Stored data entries
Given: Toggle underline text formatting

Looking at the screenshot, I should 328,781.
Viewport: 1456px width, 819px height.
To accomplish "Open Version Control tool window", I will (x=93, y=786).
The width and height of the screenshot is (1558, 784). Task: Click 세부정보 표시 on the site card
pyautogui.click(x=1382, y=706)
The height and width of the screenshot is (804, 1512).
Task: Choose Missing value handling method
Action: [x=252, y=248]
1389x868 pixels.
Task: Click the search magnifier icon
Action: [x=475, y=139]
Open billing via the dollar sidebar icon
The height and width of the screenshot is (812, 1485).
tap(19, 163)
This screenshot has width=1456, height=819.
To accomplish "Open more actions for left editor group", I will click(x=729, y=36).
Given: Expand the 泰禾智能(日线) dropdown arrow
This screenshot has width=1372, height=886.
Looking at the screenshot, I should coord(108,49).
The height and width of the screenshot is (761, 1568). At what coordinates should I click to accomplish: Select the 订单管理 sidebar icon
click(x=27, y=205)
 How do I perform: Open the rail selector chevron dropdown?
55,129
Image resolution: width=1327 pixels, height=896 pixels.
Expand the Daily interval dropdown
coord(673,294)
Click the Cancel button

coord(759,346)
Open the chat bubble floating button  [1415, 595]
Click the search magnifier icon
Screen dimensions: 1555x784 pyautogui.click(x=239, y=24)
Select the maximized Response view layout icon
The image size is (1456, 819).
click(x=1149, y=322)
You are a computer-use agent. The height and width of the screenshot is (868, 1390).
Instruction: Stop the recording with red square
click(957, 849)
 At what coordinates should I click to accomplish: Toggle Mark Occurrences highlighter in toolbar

WHAT THE TASK ASKS:
Look through the data above for the word "will". Report each line where it occurs.

REPLY:
To accomplish "Open Version Control tool window", I will (x=93, y=786).
To accomplish "Open more actions for left editor group", I will click(x=729, y=36).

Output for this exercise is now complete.